Belatedly, Congress is moving to cut off U.S. support for this war. And the U.S. is seeking a truce in the fighting.

What have years of killing Yemenis, in which we have been collaborators, done to make Americans safer?

Consider Libya. In 2011, the U.S. attacked the forces of dictator Moammar Gadhafi and helped to effect his ouster, which led to his murder.

The Libyan conflict has since produced tens of thousands of dead. The output of Libya’s crucial oil industry has collapsed to a fraction of what it was. In 2016, Obama said that not preparing for a post-Gadhafi Libya was probably the “worst mistake” of his presidency.

The price of all these interventions for the United States?

Some 7,000 dead, 40,000 wounded and trillions of dollars.

For the Arab and Muslim world, the cost has been far greater.

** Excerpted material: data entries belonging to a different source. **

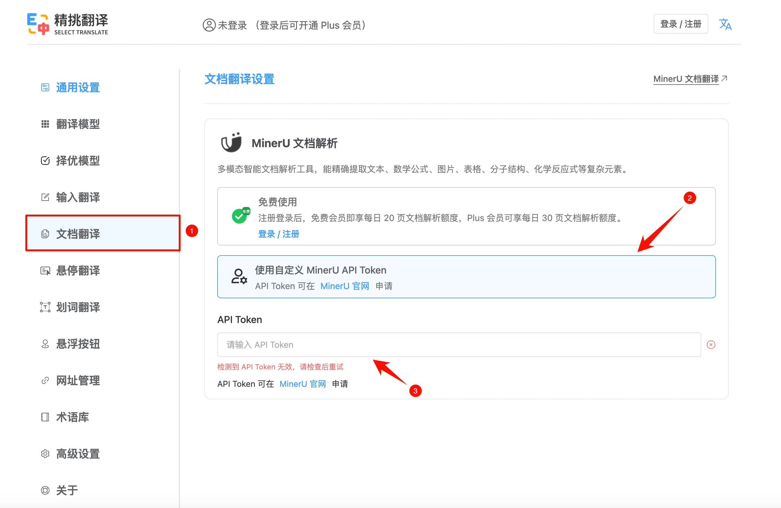This screenshot has width=781, height=508.
Task: Open the language switcher icon
Action: pos(725,24)
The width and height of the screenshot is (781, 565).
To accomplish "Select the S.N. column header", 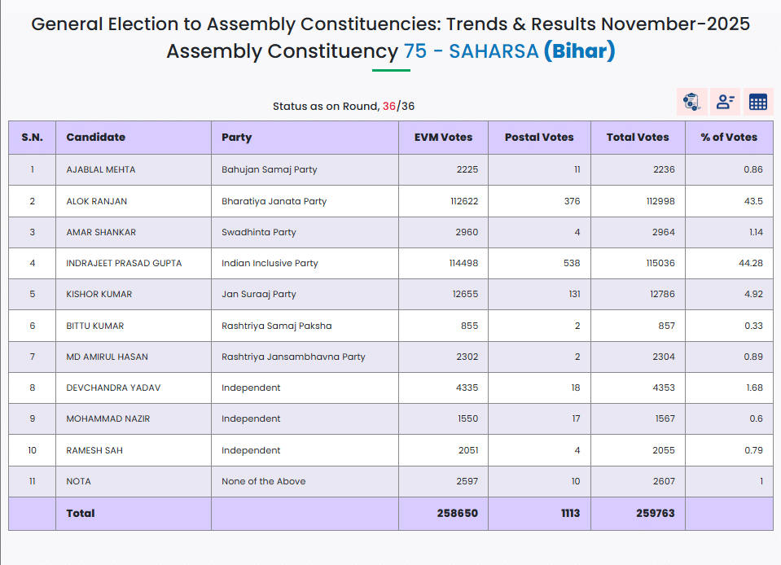I will (x=33, y=138).

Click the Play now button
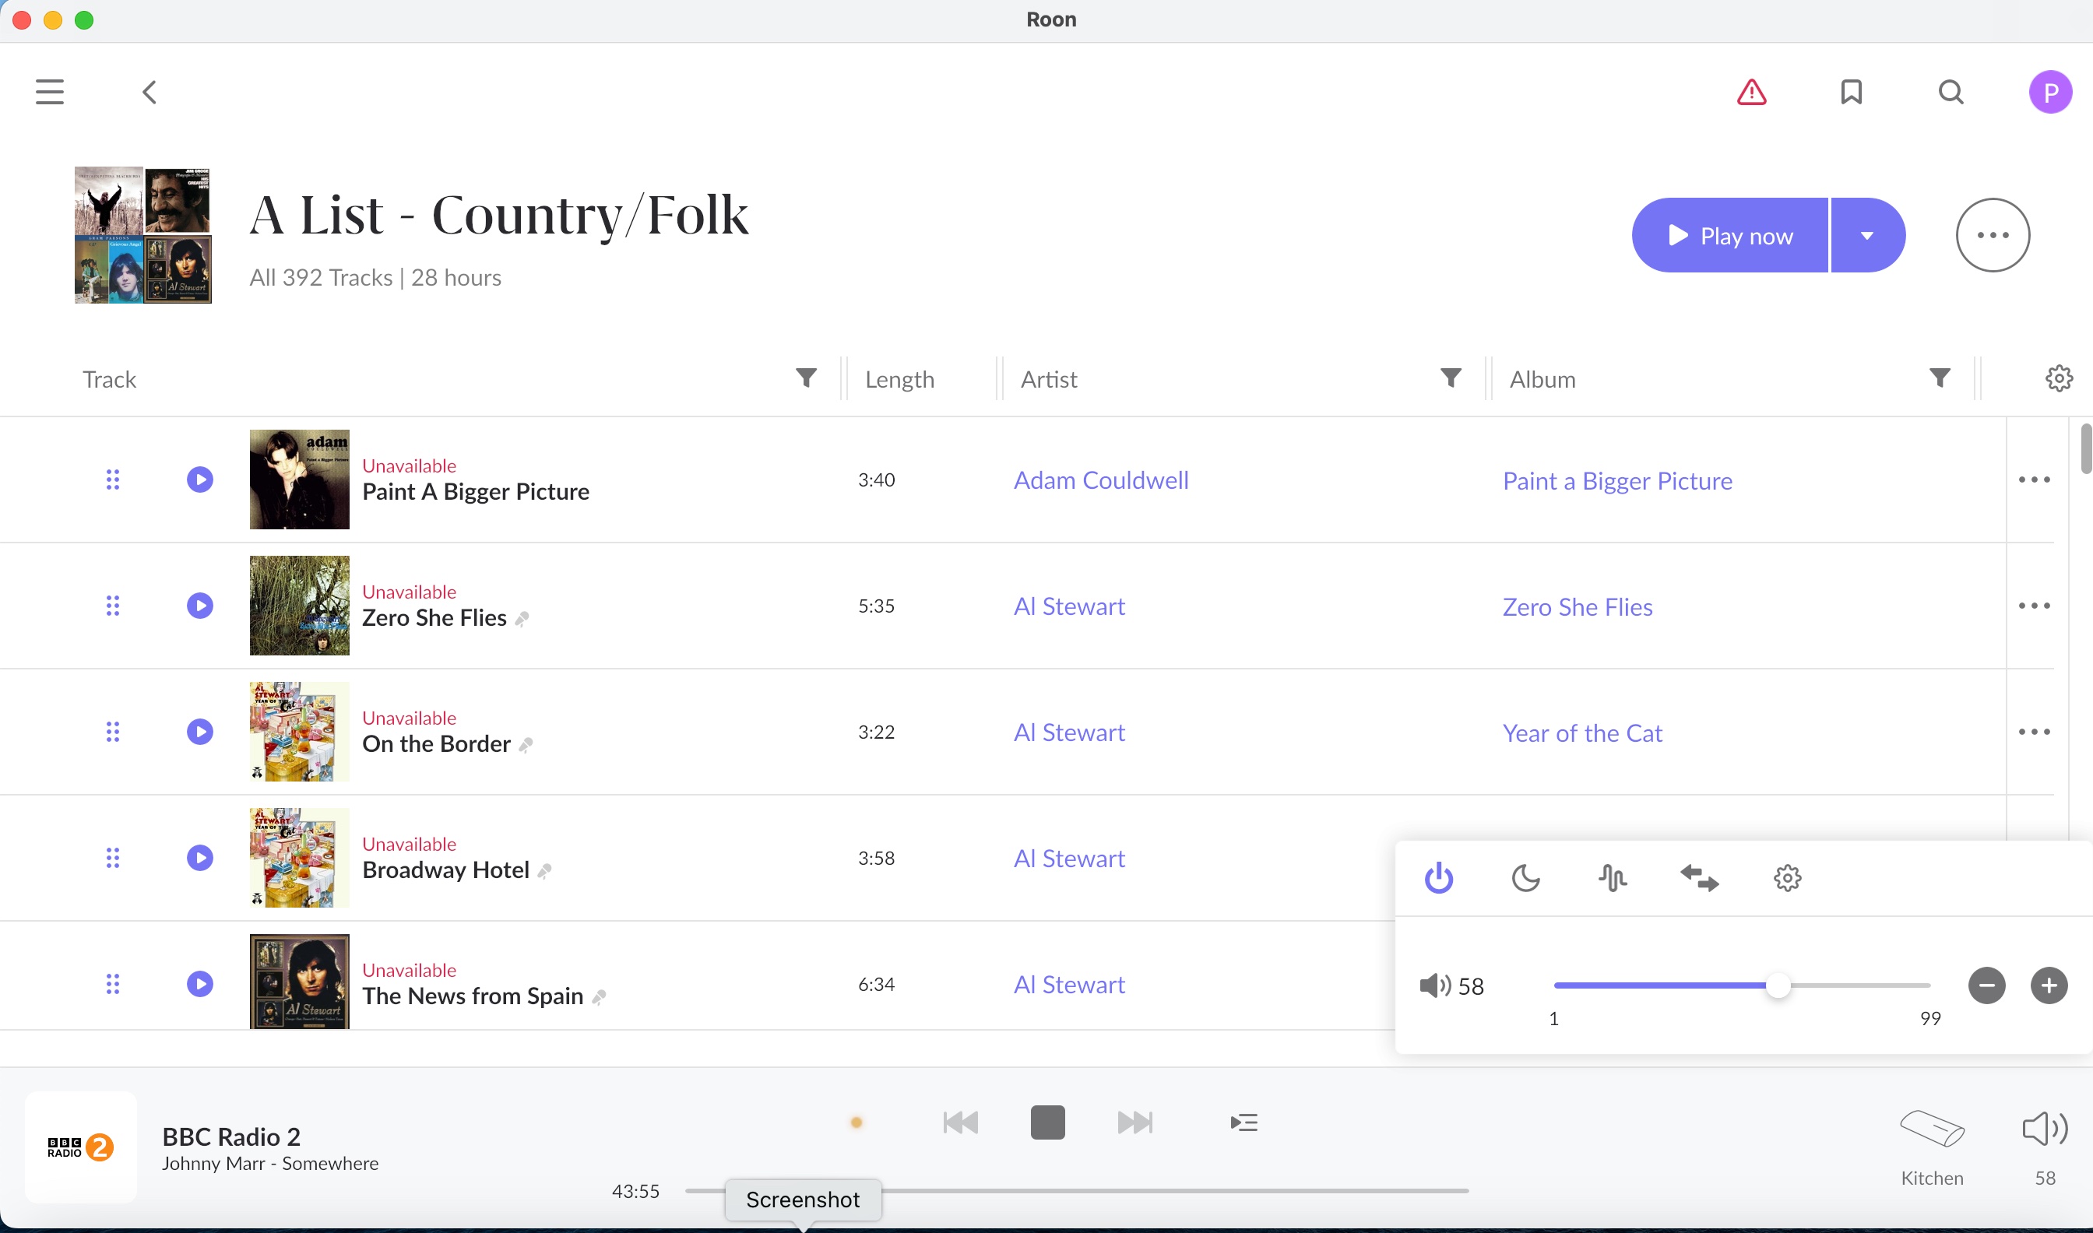(x=1731, y=235)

Hundreds of thousands of dead in Afghanistan, Iraq, Syria, Yemen, and Libya, civilian and soldier alike, pogroms against Christians, massacres, and millions uprooted and driven from their homes.

How has all this invading, bombing and killing made the Middle East a better place or Americans more secure?

We are told ISIS is not dead but alive in the hearts of tens of thousands of Muslims, that if we leave Syria and Afghanistan, our enemies will take over and our friends will be massacred, and that if we stop helping Saudis and Emiratis kill Houthis in Yemen, Iran will notch a victory.

In his decision to leave Syria and withdraw half of the 14,000 troops in Afghanistan, Trump enraged our foreign policy elites, though millions of Americans cannot get out of there soon enough.